Crisis económica
Choques petroleros y la República Dominicana
Los choques petroleros han sido uno de los principales detonantes de crisis económicas globales desde el siglo pasado. Algunos han sido provocados por disrupciones de oferta. Otros, por choques de demanda y expectativas.

Petróleo
Los choques petroleros han sido uno de los principales detonantes de crisis económicas globales desde el siglo pasado. Algunos han sido provocados por disrupciones de oferta. Otros, por choques de demanda y expectativas. En la mayoría de los casos, han derivado en recesión o inflación, y la República Dominicana no ha escapado a sus consecuencias.
El primer choque petrolero se originó con la Guerra de Yom Kippur en octubre de 1973, cuando países árabes impusieron un embargo contra Estados Unidos y sus aliados. Los precios del petróleo se dispararon alrededor de 300%, y el embargo se extendió hasta marzo de 1974.
Aunque relativamente breve, este episodio provocó inflación global, recesión en economías avanzadas y marcó un punto de inflexión: el petróleo dejó de ser un recurso barato y abundante para convertirse en un instrumento de poder geopolítico.
En la República Dominicana, la factura petrolera se multiplicó por cuatro, equivalente al 7% del PIB de la época. El déficit fiscal se acercó al 5% del PIB, se introdujeron subsidios y la inflación alcanzó el 20% anual. El segundo choque petrolero (1979–1980) fue provocado por la Revolución iraní, que paralizó la producción en ese país, seguida por la guerra entre Irán e Irak. Los precios del crudo aumentaron alrededor de 170%, agravando la estanflación en Estados Unidos y Europa. Para la República Dominicana, este encontró una economía más endeudada y vulnerable. La factura petrolera se duplicó hasta representar el 9% del PIB, generando devaluación y una severa crisis de balanza de pagos. La estanflación en Norteamérica no se enfrentó con políticas monetarias restrictivas, hasta que asumió la Presidencia de la Reserva Federal Paul Volcker, con la inflación en 13.5%, aplicó un tratamiento de choque con una tasa de los fondos federales de hasta 20%.

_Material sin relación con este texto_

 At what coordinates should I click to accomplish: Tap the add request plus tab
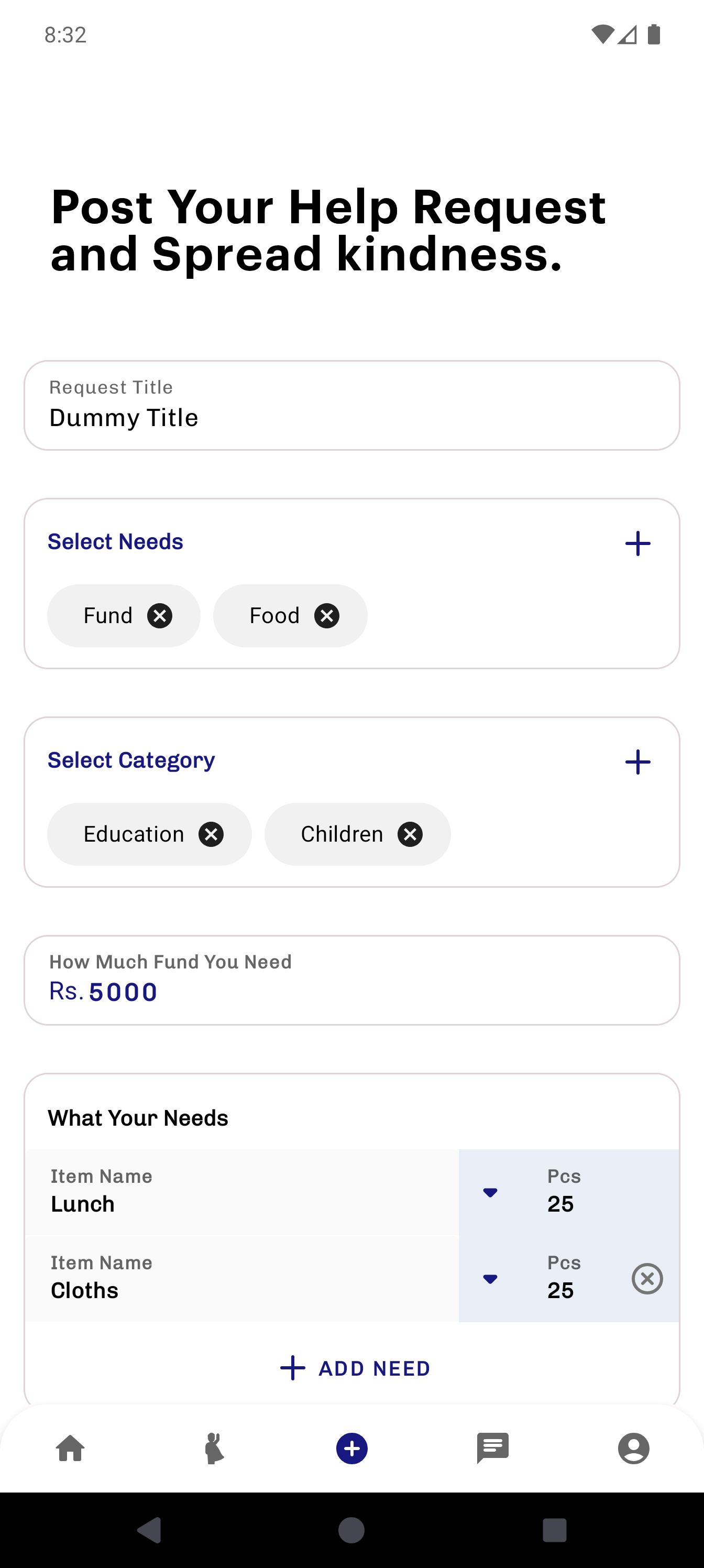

El impacto en América Latina fue profundo: crisis de deuda y programas de ajuste con el FMI. En el caso dominicano, estos factores desembocaron en la crisis social de abril de 1984 y en la llamada “década perdida”. El tercer choque petrolero (2007–2008) tuvo un origen distinto: fue impulsado por un fuerte aumento de la demanda global, tensiones geopolíticas y elevada especulación financiera. El precio del petróleo alcanzó los US$147 por barril. En el país el bajo nivel de endeudamiento y la existencia de ciertos colchones fiscales permitieron amortiguar el impacto mediante subsidios. El cuarto choque petrolero en 2011 fue de oferta provocada por la denominada “Primavera Árabe”,el petróleo superó los US$115 y se mantuvo hasta 2012. En RD el Gobierno ajustó los precios, manteniendo cierto grado de subsidio, no hubo mayores consecuencias, la inflacion cerró en 7.8% y la economía creció 4.5%.
En 2022, el quinto choque petrolero por la invasión de Rusia a Ucrania, provocó una inflación mundial, desaceleración global, en nuestro caso los mismos efectos, aumentó del endeudamiento por los subsidios generalizados y crecimiento de apenas 2.4% en 2023. El presente choque petrolero es de naturaleza disruptiva. No se trata de una guerra de Israel y EEUU contra Irán, sino que el antiguo imperio Persa ha involucrado a vecinos árabes productores, aliados de Norteamérica, y domina el Estrecho de Ormuz por donde transita el 20% del consumo mundial del crudo.
De continuar los daños a las infraestructuras petroleras de la región, tendrá repercusiones a mediano plazo en la oferta mundial del crudo; el resultado más probable sería un escenario de estanflación global, con efectos particularmente severos sobre economías importadoras de petróleo, altamente endeudadas y con limitaciones fiscales, como la República Dominicana.